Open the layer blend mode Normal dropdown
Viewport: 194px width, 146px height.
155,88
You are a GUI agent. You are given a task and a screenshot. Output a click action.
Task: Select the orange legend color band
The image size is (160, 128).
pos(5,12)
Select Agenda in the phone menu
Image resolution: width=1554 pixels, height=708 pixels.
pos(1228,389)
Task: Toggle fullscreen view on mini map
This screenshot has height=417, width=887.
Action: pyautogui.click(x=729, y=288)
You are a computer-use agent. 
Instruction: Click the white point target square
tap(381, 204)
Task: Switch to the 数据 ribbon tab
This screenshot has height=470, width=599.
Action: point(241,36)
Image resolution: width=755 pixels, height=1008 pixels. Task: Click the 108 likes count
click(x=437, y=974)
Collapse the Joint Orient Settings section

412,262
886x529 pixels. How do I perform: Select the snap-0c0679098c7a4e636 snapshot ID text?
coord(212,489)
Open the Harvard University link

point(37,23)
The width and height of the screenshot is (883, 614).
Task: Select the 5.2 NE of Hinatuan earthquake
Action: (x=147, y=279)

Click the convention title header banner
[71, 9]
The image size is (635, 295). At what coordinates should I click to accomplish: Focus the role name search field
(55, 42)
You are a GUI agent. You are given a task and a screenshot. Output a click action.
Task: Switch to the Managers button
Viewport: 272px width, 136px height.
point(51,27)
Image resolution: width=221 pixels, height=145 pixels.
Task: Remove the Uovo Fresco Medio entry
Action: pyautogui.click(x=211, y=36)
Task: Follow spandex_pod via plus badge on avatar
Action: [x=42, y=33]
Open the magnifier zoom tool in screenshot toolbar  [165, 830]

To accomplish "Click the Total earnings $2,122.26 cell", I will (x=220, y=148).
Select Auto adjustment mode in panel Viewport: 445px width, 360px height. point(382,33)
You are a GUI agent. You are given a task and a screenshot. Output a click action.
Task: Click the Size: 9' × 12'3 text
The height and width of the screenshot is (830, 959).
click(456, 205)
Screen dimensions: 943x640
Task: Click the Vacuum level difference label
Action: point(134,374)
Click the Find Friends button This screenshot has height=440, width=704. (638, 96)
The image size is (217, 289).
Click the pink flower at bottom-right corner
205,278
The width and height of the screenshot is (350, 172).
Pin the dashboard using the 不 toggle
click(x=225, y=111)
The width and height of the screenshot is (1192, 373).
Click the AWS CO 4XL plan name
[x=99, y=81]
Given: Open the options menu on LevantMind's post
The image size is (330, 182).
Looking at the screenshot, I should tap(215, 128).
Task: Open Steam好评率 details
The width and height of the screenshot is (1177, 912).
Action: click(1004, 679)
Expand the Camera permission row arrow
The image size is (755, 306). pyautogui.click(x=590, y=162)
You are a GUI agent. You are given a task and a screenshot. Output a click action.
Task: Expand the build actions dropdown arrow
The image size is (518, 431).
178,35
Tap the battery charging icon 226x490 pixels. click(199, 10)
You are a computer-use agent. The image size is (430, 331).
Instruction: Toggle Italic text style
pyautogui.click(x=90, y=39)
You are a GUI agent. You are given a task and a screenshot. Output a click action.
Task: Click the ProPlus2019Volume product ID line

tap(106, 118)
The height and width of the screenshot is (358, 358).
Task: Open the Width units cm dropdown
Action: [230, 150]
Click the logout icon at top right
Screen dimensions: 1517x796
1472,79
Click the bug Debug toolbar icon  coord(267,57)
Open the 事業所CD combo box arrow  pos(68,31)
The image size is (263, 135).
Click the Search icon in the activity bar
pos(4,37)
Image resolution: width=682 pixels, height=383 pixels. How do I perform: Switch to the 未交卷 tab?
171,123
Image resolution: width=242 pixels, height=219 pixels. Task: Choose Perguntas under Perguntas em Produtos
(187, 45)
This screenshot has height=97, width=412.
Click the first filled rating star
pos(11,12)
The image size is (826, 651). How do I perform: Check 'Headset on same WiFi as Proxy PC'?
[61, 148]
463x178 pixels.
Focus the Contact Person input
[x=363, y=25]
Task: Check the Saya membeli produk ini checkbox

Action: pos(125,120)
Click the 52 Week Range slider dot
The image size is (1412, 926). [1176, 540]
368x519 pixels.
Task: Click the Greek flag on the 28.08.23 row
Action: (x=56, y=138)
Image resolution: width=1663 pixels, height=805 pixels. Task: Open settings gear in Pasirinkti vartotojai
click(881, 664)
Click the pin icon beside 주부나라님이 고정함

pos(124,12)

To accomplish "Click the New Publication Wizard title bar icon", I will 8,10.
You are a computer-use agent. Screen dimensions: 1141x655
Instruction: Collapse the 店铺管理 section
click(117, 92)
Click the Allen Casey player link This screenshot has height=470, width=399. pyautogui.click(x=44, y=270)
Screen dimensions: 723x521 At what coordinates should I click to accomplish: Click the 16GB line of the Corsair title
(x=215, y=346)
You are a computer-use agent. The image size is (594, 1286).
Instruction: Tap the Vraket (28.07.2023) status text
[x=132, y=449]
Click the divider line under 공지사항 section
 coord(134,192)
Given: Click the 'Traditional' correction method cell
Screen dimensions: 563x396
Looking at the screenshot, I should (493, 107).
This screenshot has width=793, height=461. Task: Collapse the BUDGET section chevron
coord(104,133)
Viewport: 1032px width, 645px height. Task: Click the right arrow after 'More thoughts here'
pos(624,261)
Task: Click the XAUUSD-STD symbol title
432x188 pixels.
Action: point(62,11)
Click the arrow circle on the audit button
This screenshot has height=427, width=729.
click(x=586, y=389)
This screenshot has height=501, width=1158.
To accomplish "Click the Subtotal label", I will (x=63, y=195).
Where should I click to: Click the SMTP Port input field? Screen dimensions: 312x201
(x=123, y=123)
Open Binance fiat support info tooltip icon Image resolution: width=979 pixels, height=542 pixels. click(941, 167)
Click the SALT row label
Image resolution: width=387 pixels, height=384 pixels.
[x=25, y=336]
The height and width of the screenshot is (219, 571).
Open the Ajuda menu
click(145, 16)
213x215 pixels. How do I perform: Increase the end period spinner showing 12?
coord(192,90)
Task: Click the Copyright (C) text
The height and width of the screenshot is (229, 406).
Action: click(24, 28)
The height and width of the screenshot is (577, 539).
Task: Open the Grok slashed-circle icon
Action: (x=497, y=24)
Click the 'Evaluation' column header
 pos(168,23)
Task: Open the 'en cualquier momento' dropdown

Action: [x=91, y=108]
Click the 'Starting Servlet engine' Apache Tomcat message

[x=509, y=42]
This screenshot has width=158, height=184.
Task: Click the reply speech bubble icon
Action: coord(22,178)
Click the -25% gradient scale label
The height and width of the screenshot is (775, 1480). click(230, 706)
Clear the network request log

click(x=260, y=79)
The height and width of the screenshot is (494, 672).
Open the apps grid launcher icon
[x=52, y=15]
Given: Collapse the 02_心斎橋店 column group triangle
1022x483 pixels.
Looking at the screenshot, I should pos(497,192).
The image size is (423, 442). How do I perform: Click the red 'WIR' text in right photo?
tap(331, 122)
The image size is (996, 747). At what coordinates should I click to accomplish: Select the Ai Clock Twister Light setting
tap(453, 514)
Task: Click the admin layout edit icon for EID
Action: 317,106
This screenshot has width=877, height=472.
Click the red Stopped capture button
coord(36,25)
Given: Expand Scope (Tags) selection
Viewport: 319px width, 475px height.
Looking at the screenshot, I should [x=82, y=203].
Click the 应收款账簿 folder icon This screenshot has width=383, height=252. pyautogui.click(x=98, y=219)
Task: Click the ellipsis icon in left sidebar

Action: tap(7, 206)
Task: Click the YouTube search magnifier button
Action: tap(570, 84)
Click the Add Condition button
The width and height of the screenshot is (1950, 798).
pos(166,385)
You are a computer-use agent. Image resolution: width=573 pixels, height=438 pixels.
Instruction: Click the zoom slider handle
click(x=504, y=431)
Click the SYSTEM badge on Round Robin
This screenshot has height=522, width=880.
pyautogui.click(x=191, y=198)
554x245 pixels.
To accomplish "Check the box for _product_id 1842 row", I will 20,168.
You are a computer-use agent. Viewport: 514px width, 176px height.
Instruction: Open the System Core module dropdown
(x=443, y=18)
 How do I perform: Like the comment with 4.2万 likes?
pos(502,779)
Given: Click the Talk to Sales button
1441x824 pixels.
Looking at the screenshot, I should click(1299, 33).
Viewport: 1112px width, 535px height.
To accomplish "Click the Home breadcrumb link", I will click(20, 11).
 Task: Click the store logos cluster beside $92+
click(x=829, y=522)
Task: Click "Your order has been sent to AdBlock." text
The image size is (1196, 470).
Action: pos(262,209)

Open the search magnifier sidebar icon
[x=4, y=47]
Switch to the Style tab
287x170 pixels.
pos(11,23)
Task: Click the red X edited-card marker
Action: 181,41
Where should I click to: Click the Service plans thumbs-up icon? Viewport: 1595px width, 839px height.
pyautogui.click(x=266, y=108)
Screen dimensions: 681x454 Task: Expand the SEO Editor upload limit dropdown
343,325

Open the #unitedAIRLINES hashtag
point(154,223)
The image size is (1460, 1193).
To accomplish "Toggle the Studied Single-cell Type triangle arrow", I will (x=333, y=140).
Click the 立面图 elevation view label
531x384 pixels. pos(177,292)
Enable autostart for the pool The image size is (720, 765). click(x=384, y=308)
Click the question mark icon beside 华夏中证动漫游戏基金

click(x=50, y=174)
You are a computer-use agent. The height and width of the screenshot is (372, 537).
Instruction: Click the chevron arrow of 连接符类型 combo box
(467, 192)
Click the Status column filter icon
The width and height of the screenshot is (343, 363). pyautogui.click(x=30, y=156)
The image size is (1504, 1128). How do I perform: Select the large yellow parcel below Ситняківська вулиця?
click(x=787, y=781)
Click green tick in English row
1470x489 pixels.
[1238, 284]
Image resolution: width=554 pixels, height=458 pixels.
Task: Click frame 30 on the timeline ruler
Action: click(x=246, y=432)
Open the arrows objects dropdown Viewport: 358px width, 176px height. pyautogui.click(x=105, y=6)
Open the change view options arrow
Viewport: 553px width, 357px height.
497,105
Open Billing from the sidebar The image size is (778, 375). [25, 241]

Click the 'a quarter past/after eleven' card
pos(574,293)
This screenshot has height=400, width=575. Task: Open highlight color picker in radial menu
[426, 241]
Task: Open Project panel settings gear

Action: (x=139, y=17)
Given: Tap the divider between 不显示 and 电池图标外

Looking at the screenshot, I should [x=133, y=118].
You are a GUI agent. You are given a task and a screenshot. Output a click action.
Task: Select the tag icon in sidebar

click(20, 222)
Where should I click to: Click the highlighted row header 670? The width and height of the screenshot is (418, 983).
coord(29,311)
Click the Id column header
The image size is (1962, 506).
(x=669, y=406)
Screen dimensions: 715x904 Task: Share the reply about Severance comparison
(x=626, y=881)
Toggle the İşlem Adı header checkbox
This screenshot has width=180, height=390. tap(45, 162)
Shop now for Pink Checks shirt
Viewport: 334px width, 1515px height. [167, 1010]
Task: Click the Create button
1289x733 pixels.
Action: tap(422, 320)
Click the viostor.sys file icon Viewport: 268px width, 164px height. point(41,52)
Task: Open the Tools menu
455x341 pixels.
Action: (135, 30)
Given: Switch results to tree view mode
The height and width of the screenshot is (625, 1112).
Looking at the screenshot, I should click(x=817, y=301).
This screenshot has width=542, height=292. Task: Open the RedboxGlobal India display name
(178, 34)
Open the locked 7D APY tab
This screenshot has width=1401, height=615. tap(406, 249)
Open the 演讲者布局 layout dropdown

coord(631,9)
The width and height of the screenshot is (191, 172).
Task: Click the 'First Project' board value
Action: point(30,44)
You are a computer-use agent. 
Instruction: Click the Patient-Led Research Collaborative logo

(Brief):
The expected answer is an exact copy of the lines above, beginning at the line with "Open the apps grid launcher icon" and ending at the line with "554x245 pixels.", with both ends in.

(Solved problem):
Open the apps grid launcher icon
[x=52, y=15]
Given: Collapse the 02_心斎橋店 column group triangle
1022x483 pixels.
Looking at the screenshot, I should pos(497,192).
The image size is (423, 442). How do I perform: Click the red 'WIR' text in right photo?
tap(331, 122)
The image size is (996, 747). At what coordinates should I click to accomplish: Select the Ai Clock Twister Light setting
tap(453, 514)
Task: Click the admin layout edit icon for EID
Action: 317,106
This screenshot has width=877, height=472.
Click the red Stopped capture button
coord(36,25)
Given: Expand Scope (Tags) selection
Viewport: 319px width, 475px height.
Looking at the screenshot, I should [x=82, y=203].
Click the 应收款账簿 folder icon This screenshot has width=383, height=252. pyautogui.click(x=98, y=219)
Task: Click the ellipsis icon in left sidebar

Action: tap(7, 206)
Task: Click the YouTube search magnifier button
Action: tap(570, 84)
Click the Add Condition button
The width and height of the screenshot is (1950, 798).
pos(166,385)
You are a computer-use agent. Image resolution: width=573 pixels, height=438 pixels.
Instruction: Click the zoom slider handle
click(x=504, y=431)
Click the SYSTEM badge on Round Robin
This screenshot has height=522, width=880.
pyautogui.click(x=191, y=198)
554x245 pixels.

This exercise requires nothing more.